• [WHAT THE EXERCISE ASKS]:
Among the records that follow, find each line holding the word "card" and copy it.

• [MATERIAL PROVIDED]:
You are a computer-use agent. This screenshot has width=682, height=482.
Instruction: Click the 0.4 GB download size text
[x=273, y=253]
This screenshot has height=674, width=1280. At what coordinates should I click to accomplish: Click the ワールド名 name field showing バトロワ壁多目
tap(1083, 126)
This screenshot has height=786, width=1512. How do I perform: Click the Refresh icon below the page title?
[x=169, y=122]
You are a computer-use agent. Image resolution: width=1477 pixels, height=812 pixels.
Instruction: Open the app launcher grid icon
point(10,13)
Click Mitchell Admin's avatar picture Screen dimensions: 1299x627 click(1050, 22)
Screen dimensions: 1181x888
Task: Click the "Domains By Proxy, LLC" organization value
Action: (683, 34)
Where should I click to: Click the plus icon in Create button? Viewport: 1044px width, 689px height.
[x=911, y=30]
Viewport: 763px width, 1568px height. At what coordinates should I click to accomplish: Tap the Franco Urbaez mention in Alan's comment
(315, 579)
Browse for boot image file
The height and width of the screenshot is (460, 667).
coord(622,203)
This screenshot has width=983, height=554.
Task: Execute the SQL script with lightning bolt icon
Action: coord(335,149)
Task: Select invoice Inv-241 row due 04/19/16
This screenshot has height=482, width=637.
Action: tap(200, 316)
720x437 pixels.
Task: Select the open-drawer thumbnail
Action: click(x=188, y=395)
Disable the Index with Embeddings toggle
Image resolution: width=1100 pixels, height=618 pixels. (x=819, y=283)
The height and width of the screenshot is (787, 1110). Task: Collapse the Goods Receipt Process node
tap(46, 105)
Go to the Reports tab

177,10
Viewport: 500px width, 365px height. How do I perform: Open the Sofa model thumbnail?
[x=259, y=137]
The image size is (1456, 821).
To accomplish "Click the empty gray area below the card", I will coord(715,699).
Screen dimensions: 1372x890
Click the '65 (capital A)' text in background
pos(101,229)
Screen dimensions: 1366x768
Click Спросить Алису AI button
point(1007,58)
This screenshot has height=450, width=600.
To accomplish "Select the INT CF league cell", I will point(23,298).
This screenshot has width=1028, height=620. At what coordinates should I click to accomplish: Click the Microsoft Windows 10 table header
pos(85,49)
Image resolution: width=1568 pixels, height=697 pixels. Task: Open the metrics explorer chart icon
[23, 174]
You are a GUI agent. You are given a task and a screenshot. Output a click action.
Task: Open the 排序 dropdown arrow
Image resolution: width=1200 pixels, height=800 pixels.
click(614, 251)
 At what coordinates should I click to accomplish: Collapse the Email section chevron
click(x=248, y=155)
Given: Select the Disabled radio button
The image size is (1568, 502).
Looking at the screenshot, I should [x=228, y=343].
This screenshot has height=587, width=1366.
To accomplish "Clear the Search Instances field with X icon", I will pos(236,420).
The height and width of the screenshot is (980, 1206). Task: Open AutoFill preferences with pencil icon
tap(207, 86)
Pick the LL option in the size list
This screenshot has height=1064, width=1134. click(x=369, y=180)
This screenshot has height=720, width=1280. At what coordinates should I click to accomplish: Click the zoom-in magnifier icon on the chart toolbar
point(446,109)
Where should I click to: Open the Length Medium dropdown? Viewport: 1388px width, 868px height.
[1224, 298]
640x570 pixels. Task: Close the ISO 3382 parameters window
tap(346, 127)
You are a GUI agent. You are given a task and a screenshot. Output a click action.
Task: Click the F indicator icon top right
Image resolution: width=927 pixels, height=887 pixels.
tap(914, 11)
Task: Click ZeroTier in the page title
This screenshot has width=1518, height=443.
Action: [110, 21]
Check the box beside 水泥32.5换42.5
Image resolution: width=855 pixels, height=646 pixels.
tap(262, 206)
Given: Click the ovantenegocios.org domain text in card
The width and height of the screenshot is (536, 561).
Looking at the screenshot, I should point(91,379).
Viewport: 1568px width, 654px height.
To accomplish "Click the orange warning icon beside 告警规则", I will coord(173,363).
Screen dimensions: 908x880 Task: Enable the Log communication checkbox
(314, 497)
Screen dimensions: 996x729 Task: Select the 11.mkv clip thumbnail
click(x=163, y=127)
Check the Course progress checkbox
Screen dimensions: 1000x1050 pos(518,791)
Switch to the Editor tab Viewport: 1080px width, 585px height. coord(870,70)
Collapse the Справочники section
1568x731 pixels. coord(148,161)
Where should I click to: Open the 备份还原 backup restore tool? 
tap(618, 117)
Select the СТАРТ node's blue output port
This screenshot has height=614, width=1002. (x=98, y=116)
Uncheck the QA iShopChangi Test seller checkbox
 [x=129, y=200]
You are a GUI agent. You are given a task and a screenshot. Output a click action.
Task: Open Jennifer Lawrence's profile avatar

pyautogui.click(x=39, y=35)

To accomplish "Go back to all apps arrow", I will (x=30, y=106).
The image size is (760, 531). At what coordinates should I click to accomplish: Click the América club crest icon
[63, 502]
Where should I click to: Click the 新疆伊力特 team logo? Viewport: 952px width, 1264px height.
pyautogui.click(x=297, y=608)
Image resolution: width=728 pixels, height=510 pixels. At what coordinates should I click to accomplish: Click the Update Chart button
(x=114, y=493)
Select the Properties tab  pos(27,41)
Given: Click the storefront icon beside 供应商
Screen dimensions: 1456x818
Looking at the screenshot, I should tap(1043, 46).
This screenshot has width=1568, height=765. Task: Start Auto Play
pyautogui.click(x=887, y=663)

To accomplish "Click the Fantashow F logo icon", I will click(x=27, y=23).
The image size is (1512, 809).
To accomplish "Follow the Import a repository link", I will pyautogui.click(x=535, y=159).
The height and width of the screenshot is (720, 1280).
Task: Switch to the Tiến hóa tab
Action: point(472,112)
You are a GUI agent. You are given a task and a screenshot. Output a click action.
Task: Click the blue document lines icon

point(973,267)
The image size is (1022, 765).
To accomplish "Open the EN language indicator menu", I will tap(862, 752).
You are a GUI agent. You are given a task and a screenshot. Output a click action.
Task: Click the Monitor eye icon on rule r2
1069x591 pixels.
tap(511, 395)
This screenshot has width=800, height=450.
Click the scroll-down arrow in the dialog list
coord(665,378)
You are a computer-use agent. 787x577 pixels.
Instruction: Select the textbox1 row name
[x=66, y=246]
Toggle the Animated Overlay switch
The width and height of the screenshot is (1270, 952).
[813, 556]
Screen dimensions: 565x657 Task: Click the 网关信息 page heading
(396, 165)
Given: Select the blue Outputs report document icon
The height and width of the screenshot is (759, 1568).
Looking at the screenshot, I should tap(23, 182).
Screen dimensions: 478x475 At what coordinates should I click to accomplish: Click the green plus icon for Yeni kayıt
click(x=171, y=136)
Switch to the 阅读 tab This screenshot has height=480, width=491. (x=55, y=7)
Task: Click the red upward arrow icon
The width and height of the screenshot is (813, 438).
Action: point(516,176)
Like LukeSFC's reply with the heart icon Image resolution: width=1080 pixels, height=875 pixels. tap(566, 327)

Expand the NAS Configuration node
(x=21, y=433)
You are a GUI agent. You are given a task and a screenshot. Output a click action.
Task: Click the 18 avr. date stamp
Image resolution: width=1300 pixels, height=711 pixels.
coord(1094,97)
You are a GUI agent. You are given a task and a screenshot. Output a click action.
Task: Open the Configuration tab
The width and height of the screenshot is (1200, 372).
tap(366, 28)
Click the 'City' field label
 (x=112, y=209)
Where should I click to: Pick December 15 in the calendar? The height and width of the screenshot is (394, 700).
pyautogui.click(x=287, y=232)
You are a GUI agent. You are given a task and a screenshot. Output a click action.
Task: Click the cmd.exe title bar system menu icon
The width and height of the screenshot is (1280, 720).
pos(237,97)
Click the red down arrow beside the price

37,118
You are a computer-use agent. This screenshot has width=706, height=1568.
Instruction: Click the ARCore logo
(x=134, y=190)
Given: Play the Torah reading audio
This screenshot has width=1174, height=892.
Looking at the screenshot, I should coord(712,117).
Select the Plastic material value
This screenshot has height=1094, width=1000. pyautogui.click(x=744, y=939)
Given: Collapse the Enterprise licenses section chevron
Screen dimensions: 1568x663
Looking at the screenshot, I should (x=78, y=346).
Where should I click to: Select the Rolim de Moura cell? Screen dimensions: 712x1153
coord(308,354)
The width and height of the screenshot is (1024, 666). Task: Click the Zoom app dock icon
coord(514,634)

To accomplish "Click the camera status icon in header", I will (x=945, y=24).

• [RESULT]:
To accomplish "Click the empty gray area below the card", I will coord(715,699).
Given: Click the ovantenegocios.org domain text in card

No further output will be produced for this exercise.